— START Extracted data —
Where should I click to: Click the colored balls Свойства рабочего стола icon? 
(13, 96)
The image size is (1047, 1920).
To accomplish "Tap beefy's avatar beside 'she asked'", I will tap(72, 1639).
— END Extracted data —
— START Extracted data —
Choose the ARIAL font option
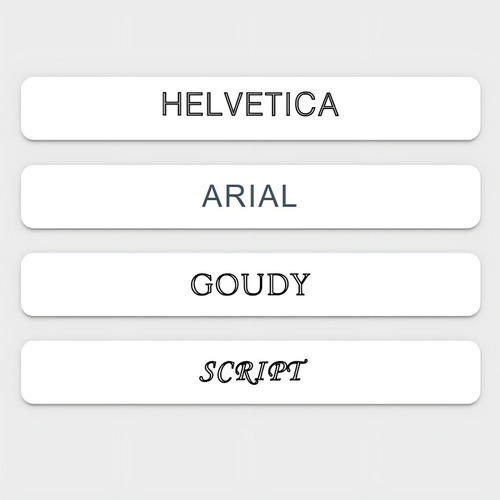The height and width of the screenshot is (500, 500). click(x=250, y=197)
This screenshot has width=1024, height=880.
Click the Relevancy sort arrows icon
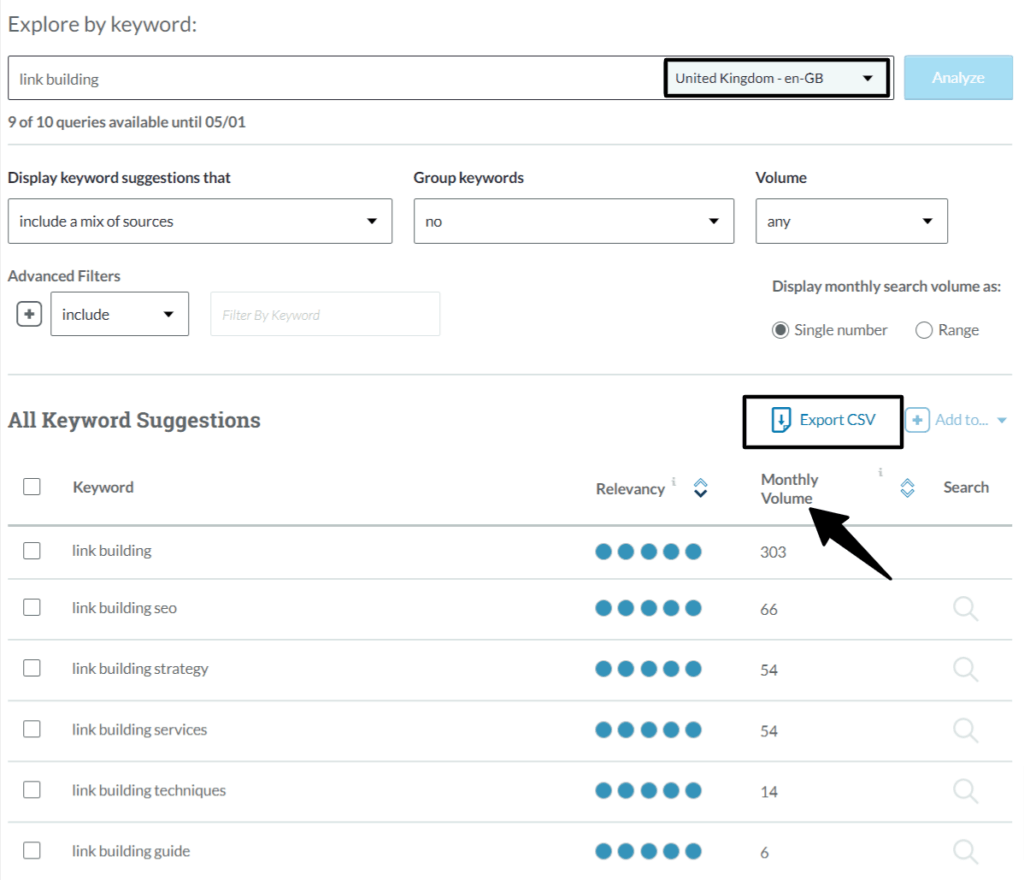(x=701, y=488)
— END Extracted data —
— START Extracted data —
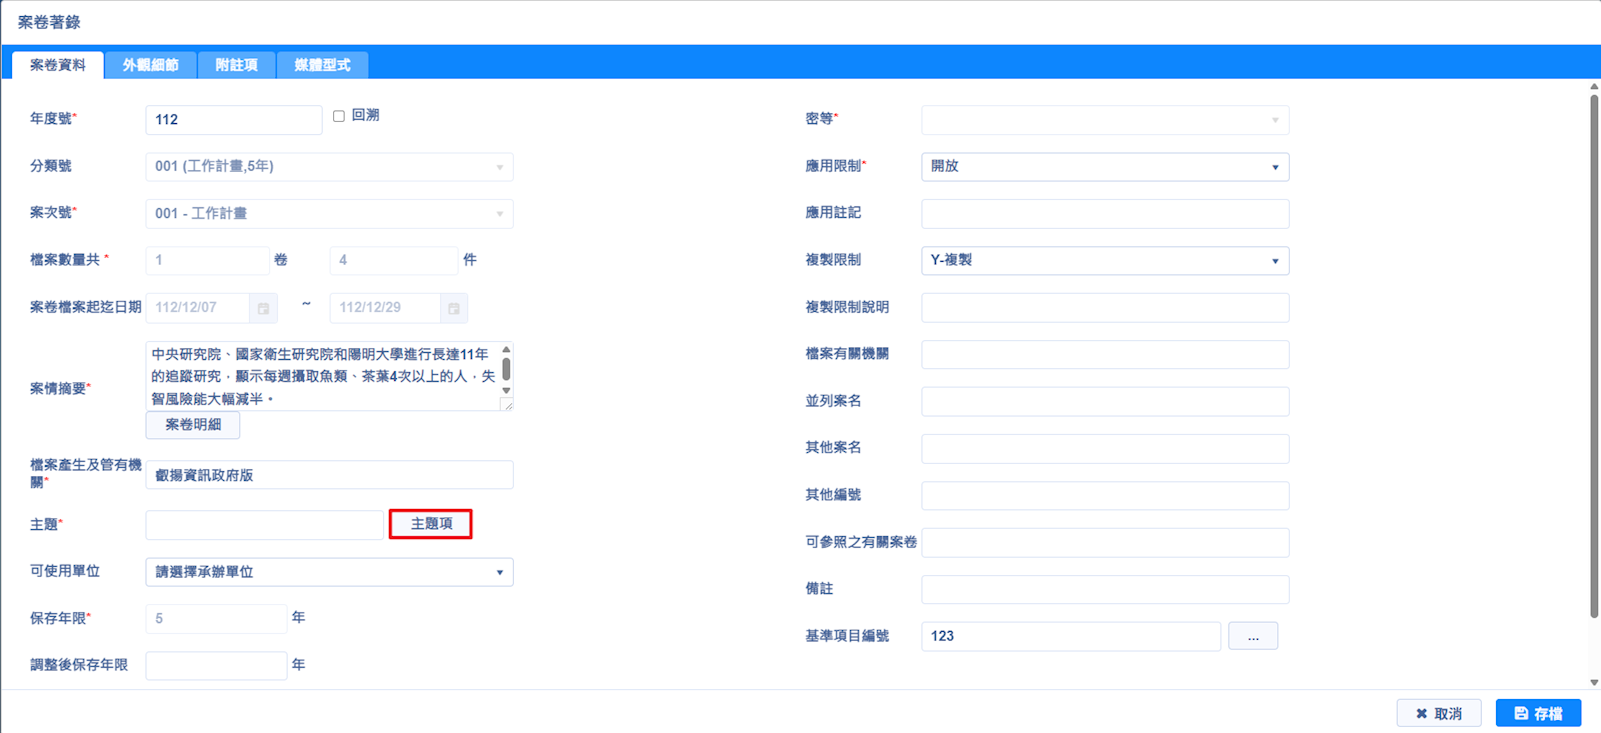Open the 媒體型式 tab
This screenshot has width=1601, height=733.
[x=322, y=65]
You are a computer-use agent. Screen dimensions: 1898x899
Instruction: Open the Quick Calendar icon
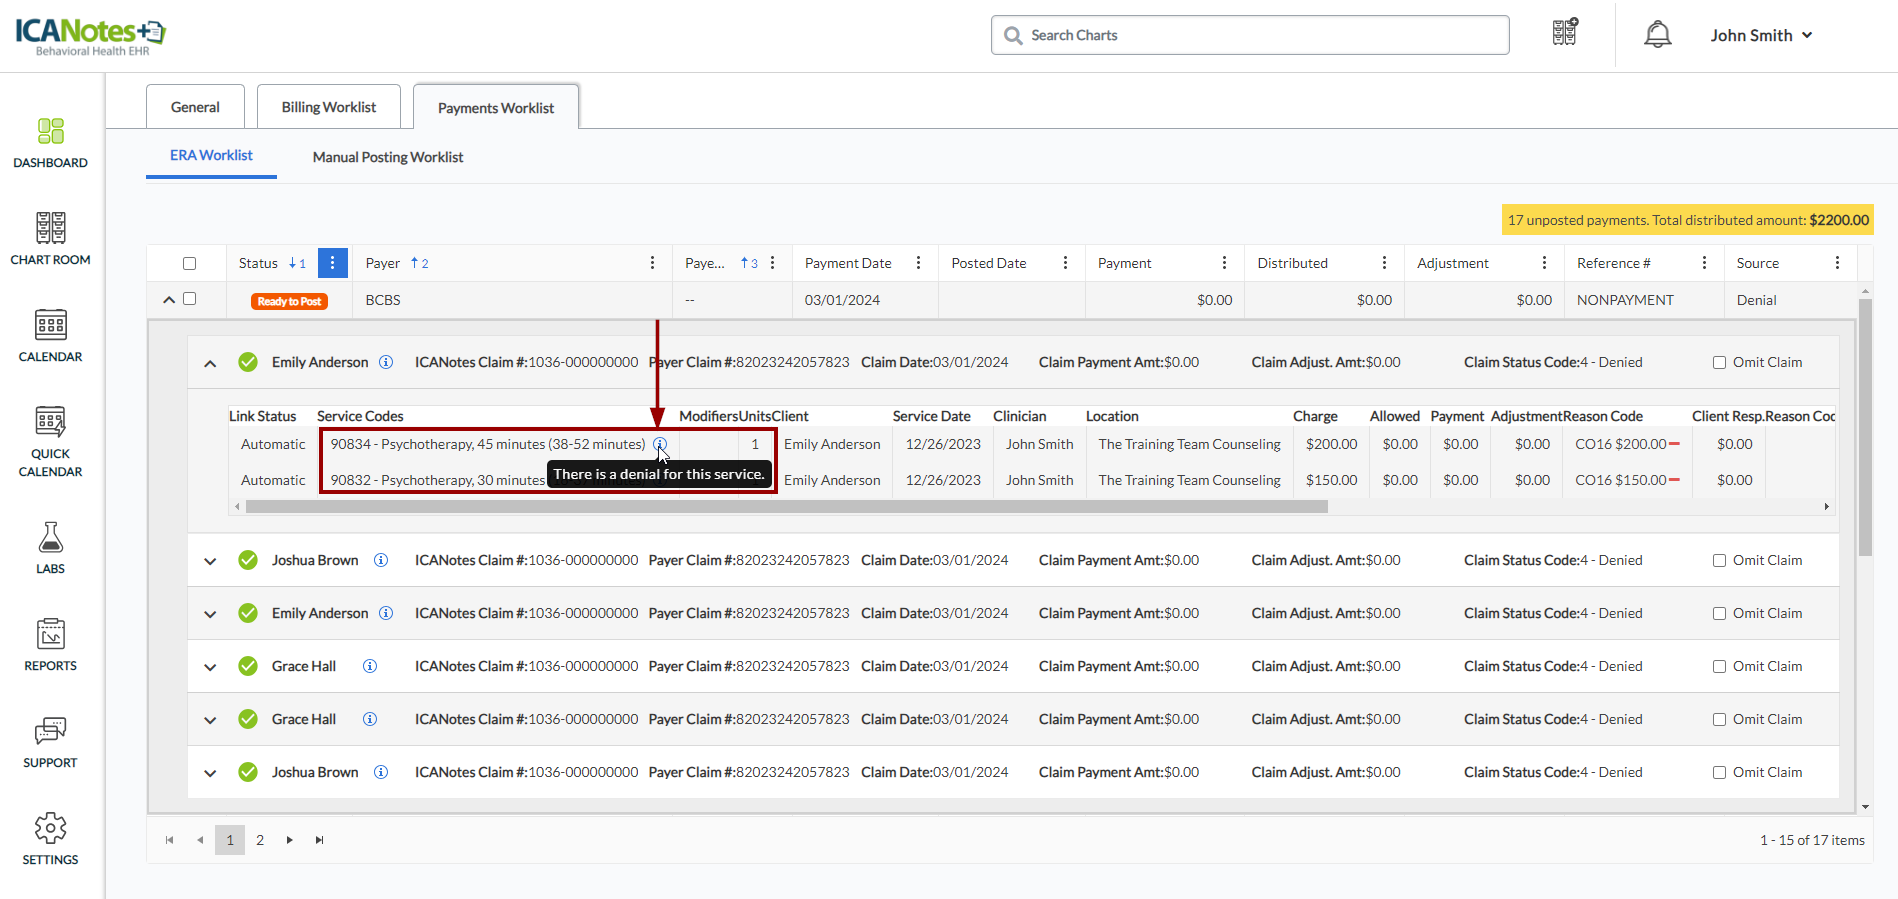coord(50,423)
— END Extracted data —
Problem requirements ▸ Recast the records as a JSON list of strings, one string per line with blank lines left out. Begin at the line that has "Where should I" and stop after the line that has "will tap(72, 1639).", keeping both of those lines.

Task output ▸
[
  "Where should I click to: Click the colored balls Свойства рабочего стола icon? ",
  "(13, 96)",
  "The image size is (1047, 1920).",
  "To accomplish \"Tap beefy's avatar beside 'she asked'\", I will tap(72, 1639)."
]